Rows showing where targets appear:
--------------------------------

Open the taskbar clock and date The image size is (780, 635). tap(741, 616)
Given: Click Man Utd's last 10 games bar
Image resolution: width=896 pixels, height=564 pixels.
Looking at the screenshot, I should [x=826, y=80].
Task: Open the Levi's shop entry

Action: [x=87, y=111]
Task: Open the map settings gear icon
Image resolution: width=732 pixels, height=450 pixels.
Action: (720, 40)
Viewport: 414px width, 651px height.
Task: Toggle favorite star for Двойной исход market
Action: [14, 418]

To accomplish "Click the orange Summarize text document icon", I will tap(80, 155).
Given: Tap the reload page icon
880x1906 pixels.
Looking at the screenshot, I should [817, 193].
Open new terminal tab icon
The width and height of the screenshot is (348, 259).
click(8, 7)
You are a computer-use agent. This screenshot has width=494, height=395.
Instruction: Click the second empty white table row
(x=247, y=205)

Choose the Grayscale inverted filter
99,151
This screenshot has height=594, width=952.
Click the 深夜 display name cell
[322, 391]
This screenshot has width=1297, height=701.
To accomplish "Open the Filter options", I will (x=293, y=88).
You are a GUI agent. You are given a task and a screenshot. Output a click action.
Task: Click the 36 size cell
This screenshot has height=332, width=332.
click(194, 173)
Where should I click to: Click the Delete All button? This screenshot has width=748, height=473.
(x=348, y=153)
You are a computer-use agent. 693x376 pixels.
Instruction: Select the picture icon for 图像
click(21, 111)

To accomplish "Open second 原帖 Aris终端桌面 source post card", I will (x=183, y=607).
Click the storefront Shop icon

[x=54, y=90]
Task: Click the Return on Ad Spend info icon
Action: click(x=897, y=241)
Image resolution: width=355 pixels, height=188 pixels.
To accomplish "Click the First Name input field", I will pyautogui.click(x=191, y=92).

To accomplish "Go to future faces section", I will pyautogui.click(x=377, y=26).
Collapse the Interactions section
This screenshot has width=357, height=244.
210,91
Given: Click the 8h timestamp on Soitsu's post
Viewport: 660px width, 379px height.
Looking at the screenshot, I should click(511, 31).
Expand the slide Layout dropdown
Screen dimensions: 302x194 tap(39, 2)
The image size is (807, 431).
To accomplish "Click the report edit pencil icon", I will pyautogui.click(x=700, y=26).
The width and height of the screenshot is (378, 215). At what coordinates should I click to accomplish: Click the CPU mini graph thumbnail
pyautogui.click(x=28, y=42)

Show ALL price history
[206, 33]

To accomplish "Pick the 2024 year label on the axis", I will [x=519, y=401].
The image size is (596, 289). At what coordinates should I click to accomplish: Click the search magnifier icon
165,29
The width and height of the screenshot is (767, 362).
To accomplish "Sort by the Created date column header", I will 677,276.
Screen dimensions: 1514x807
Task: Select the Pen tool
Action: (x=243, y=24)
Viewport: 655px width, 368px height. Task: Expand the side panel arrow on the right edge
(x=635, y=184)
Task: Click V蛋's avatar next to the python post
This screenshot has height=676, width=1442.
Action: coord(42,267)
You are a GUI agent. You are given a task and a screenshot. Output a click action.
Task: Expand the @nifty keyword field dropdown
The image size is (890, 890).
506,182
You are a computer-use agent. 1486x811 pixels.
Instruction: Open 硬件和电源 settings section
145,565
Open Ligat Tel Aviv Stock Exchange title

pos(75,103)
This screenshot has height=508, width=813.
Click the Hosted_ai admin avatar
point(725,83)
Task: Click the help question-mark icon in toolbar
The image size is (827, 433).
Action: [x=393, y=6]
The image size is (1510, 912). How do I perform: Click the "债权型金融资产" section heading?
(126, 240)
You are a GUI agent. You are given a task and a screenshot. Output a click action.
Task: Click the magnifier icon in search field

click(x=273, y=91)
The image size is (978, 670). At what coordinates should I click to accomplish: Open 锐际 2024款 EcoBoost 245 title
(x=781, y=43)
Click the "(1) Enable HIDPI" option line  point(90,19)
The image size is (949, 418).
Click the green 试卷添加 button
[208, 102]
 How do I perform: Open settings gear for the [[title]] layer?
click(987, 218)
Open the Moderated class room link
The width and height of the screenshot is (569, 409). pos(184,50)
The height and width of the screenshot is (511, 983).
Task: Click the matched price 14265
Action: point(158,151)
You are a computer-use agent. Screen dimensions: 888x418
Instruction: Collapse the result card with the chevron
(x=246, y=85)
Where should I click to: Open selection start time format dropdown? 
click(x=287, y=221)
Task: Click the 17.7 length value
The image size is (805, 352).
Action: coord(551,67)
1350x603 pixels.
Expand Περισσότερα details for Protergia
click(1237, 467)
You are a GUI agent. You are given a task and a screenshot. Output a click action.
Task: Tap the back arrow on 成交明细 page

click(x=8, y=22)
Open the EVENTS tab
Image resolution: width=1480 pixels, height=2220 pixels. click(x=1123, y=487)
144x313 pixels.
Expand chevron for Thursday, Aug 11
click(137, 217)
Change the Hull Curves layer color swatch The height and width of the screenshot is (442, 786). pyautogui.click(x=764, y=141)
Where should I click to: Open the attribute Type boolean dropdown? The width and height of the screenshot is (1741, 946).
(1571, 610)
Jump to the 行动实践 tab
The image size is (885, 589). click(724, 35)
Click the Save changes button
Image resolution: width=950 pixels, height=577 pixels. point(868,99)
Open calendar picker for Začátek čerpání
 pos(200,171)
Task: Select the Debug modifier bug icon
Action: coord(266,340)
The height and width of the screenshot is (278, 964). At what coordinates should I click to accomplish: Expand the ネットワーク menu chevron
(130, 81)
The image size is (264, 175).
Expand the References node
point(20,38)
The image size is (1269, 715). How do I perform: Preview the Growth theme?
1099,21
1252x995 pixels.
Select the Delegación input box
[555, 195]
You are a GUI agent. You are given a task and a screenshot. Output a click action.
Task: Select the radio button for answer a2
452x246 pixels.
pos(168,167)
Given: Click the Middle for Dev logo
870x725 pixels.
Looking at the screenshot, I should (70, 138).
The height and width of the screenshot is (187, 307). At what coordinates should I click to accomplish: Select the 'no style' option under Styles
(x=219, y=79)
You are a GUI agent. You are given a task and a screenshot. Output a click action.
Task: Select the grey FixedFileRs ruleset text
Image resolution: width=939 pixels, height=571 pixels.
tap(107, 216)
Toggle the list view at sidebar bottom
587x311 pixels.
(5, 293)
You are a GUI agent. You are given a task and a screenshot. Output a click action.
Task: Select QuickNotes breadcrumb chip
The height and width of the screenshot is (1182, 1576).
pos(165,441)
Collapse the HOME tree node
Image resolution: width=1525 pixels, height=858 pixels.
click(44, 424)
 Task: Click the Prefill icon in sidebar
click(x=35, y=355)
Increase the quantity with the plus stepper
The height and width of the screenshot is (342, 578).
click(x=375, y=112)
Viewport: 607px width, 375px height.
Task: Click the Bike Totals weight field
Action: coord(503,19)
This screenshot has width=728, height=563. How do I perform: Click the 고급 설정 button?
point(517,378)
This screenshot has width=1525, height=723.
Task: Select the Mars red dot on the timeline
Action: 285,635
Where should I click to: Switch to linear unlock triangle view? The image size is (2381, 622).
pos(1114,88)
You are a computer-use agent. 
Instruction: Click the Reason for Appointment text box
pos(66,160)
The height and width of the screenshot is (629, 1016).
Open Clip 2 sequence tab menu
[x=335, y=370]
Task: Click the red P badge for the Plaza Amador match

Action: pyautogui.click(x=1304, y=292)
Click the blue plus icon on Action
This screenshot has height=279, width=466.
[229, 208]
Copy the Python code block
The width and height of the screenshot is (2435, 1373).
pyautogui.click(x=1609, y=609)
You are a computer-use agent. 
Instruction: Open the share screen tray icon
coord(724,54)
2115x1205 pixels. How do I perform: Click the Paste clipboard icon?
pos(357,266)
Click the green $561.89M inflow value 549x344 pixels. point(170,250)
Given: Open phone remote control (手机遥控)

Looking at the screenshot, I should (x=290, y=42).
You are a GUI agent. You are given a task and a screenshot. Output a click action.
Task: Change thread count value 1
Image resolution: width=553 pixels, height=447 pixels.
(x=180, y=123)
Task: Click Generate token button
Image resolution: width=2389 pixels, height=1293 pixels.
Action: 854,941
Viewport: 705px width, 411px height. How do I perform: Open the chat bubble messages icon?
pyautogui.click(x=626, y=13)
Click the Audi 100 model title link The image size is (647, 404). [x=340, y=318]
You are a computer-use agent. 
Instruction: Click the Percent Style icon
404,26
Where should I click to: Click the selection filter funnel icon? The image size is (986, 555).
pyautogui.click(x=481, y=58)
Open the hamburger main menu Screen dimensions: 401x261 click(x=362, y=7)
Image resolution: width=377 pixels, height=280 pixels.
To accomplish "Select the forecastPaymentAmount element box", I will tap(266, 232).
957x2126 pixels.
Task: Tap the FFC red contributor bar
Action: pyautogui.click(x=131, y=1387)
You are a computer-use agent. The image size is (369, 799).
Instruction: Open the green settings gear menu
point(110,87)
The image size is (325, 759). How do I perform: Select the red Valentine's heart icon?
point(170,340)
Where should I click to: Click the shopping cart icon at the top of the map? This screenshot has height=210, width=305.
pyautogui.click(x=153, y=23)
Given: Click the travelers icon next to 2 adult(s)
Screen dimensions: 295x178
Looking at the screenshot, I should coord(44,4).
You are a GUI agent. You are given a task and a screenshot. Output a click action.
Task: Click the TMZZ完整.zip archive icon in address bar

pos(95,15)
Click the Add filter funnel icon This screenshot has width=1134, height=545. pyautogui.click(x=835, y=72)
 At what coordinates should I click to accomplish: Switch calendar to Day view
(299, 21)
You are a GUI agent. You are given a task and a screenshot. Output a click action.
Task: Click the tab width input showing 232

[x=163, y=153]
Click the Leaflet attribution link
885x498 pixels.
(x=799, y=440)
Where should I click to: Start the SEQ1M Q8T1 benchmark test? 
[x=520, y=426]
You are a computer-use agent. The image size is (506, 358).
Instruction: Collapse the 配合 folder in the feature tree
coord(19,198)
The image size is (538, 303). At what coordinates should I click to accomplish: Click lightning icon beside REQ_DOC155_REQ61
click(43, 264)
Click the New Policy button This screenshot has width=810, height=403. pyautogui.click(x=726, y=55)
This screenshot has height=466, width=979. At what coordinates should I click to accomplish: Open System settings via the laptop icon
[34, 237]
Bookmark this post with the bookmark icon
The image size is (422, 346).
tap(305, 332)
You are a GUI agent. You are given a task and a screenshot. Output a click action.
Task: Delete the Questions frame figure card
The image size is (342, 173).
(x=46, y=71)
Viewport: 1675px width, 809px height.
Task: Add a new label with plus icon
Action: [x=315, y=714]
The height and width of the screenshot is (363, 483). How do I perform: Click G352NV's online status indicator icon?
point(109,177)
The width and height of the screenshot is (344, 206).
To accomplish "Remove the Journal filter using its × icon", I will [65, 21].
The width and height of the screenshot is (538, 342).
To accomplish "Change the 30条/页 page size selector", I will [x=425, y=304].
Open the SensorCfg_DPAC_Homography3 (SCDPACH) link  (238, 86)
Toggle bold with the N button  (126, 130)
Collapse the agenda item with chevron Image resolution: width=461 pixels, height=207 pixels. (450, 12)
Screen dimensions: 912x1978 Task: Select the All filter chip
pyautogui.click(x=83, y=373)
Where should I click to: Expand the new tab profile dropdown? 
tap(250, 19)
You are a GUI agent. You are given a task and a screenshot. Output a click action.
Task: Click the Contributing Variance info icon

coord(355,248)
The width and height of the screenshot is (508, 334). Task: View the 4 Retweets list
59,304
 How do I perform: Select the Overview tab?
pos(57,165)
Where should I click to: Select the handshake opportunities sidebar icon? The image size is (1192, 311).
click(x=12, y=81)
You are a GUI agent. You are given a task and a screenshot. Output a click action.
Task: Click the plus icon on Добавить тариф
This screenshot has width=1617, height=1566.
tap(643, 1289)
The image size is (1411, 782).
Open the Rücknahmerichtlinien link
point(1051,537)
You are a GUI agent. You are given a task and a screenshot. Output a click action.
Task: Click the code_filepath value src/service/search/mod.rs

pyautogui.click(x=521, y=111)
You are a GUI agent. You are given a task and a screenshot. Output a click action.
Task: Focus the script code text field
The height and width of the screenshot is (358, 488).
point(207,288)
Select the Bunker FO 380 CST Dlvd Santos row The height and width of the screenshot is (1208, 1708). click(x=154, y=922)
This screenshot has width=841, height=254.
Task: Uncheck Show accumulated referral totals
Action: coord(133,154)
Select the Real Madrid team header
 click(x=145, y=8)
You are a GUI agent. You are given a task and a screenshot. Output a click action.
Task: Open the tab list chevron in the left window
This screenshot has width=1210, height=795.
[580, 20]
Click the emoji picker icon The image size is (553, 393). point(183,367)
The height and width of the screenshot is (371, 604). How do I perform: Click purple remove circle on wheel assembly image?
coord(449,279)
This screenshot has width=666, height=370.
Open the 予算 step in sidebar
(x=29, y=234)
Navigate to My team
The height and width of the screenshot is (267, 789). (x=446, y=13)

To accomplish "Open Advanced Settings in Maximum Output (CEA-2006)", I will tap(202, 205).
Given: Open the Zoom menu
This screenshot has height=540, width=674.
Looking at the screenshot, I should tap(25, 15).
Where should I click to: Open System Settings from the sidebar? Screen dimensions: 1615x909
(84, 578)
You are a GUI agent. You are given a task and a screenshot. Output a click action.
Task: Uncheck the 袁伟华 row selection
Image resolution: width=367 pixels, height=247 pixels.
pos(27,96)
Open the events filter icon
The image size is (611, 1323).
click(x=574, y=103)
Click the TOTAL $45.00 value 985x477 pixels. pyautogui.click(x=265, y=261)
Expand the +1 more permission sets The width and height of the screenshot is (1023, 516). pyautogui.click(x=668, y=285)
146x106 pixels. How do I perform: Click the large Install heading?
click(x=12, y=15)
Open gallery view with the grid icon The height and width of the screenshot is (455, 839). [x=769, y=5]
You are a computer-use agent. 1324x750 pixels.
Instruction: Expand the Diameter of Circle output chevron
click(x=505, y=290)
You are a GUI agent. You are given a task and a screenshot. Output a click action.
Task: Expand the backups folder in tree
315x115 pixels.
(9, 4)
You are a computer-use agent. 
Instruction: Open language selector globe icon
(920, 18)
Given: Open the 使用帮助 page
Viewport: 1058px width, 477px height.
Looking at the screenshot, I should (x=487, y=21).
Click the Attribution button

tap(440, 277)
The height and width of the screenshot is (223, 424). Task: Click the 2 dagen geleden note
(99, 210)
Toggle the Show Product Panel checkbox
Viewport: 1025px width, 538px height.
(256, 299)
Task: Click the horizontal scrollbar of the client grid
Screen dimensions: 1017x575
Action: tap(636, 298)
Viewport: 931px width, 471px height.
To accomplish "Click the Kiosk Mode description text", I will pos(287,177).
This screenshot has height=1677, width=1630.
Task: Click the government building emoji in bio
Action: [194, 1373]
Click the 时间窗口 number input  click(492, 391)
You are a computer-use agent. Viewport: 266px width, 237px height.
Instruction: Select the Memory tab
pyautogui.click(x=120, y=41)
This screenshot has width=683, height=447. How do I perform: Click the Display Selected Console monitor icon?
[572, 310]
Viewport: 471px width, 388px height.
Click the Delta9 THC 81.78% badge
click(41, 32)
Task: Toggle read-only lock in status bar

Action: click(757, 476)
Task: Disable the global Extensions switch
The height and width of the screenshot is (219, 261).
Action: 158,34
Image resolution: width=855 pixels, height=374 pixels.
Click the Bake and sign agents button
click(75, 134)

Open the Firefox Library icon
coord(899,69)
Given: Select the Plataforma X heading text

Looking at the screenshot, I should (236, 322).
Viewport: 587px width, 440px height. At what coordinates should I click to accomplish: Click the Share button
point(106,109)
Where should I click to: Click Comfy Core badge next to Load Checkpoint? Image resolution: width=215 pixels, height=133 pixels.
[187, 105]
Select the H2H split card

--------------------------------

WORK INSTRUCTIONS
Give the lines of the listing as a JSON list of strings, one string per line, with blank lines left out. Begin at the line containing "The image size is (1411, 782)." and stop after the line containing "point(1051,537)".

EXERCISE OUTPUT
[
  "The image size is (1411, 782).",
  "Open the Rücknahmerichtlinien link",
  "point(1051,537)"
]